As explained, the entry barrier has been growing despite the growing consumption of semiconductor components. Some of the significant factors are (i) growing investment need, (ii) increasing economies of scale and scope, (iii) rising science and technology content, (iv) decreasing labour content, and (v) rapid obsolesce. But does it mean that countries those are now in a strong position faced a similar situation to make an entry? Ironically, NO. They have been taking advantage of these factors for increasing the competitive edge, monopolising every segment of the value chain and making the entry barrier increasingly higher. Furthermore, a few of them made entry with as little as $25,000-that is the money Sony paid to Bell labs in 1952 for licensing fee of Transistor to kick start Japan's semiconductor industry. On the other hand, Dutch national Arthur Hendrik del Prado paid virtually nothing to give birth to the semiconductor industry in Europe, which has culminated in the global monopoly of ASML in lithography, making it the 42nd most expensive global company.  

Taiwan's glittering success story, with more than 65 per cent share of the global contract chip-making market, also began humbly. It started with a $4 million contract given to American RCA to set up a training and research fab in 1974. On the other hand, without any government handout, Intel happily started semiconductor bonding and testing plants in the paddy field of Malaysia's Penang. Over the last 50 years, both these humble beginnings have grown into large-scale success. But unlike Taiwan's focus on knowledge and ideas, Malaysia kept focusing on labour. As a result, once poorer, Taiwan has become far more prosperous than Malaysia.

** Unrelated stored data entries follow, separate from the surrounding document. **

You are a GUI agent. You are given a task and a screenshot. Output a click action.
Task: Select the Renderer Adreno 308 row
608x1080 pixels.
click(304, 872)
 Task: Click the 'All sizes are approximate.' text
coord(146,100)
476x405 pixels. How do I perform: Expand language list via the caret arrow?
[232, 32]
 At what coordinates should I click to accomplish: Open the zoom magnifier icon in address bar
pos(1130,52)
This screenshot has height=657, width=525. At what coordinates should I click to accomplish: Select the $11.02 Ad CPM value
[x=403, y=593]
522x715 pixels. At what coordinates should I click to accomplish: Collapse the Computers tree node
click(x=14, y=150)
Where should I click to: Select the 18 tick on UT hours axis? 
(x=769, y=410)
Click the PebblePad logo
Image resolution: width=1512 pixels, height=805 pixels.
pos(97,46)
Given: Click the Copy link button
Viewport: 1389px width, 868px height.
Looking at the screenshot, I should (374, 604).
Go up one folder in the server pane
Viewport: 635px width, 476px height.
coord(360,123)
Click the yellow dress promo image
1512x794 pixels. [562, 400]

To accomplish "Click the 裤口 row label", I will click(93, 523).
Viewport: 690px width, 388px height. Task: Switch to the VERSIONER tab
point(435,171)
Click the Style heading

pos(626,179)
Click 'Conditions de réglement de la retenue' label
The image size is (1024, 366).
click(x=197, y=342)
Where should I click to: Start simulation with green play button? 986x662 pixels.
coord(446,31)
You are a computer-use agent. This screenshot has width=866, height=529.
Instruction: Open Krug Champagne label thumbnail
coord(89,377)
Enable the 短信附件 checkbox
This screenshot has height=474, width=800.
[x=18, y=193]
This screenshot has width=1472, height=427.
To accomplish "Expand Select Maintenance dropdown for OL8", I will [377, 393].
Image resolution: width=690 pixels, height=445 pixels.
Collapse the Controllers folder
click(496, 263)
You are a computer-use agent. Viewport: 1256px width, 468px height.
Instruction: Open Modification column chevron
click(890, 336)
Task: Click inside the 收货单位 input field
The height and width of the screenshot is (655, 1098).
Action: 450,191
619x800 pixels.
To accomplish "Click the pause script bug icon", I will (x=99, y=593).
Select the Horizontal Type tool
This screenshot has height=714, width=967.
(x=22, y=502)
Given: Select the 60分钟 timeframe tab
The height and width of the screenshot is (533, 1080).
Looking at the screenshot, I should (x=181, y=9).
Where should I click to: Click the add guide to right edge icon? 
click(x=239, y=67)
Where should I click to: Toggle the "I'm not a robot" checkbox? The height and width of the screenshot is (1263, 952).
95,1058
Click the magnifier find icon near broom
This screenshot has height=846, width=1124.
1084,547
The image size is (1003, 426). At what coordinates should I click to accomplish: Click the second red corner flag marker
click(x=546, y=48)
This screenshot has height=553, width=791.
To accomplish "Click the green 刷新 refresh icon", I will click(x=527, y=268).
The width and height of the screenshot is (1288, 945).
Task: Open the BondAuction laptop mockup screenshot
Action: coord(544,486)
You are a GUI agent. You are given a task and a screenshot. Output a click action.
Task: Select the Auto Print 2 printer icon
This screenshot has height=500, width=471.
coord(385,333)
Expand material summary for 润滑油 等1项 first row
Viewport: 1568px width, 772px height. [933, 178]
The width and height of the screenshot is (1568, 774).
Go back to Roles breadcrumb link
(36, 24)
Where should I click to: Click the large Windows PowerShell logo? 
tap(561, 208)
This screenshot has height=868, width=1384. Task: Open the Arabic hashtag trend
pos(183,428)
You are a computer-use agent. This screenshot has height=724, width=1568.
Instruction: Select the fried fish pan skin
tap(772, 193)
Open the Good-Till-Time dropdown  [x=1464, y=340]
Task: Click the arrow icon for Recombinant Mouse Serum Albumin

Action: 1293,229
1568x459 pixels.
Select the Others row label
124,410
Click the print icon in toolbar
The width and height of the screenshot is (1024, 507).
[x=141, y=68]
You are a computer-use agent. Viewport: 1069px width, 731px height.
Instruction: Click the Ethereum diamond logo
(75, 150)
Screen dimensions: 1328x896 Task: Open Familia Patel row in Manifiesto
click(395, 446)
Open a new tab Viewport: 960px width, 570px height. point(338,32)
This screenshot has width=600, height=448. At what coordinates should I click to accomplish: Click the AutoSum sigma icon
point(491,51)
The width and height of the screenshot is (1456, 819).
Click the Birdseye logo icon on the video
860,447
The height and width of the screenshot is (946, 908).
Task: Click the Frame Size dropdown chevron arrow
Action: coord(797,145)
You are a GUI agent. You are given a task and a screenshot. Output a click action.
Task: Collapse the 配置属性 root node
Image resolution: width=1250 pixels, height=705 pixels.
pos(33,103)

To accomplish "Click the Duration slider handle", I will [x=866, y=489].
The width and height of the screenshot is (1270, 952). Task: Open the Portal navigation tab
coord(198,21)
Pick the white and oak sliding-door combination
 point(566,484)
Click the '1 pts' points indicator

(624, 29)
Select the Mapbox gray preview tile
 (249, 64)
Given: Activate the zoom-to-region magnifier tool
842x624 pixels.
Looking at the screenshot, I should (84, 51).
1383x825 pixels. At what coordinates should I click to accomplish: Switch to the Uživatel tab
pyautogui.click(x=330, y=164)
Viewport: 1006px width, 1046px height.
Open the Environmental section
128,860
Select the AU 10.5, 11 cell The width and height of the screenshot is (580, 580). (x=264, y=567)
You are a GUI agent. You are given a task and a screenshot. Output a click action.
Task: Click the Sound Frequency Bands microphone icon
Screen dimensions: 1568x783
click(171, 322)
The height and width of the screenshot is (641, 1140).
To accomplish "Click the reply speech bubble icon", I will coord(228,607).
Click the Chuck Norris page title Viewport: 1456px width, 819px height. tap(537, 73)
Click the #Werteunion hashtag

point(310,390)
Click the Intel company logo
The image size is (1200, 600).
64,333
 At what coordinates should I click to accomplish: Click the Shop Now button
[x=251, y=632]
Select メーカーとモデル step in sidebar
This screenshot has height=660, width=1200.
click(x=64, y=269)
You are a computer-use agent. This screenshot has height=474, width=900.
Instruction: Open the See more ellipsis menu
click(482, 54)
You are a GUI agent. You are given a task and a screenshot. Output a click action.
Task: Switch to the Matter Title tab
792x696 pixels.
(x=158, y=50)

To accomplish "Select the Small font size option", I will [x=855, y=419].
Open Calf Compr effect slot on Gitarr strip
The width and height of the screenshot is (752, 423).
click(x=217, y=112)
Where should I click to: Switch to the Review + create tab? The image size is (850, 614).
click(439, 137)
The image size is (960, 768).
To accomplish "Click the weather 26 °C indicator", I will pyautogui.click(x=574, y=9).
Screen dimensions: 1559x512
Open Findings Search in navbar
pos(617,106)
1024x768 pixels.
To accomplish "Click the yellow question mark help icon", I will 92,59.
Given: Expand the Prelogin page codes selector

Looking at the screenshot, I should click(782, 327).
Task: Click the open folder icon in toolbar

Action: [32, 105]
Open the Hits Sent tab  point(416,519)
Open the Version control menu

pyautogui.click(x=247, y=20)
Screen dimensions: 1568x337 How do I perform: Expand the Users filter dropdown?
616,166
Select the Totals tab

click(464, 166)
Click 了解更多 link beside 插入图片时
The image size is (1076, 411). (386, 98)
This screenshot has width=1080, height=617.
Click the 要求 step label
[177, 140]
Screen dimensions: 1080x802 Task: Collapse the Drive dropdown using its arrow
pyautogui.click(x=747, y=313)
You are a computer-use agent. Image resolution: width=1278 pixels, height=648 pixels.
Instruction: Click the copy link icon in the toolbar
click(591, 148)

With the given unfolding situation, what are the options for aspiring less developed countries? Should they get into the race of offering increasing cash incentives and protection? Highly likely, smaller countries will fail to keep pace with big ones. Instead of jumping into building infrastructure and getting into the race of incentives, they should pay attention to understanding and monitoring the unfolding dynamics. To make an entry and create a growing profitable business, aspiring countries should focus on developing a solid intelligence base for detecting opportunities and getting ready with adequate capacity to be at the right place at the right time. For example, as opposed to getting into head-on competition with American or Japanese firms or alluring them to invest in Taiwan with incentives, Taiwan focused on intelligence-leading to entry into 3rd party pure fab market, which was ignored by American, Japanese, and European firms. Furthermore, making for import substitution is no longer a wise option due to growing economies of scale and scope, and decreasing labour content.  Hence, the focus should be on detecting discontinuity and building the capacity to add value through the fusion of labour, knowledge, and ideas in creating a snowball effect-as opposed to winning the race of giving incentives and protection.

M. Rokonuzzaman, Ph.D is academic and researcher on technology, innovation and policy.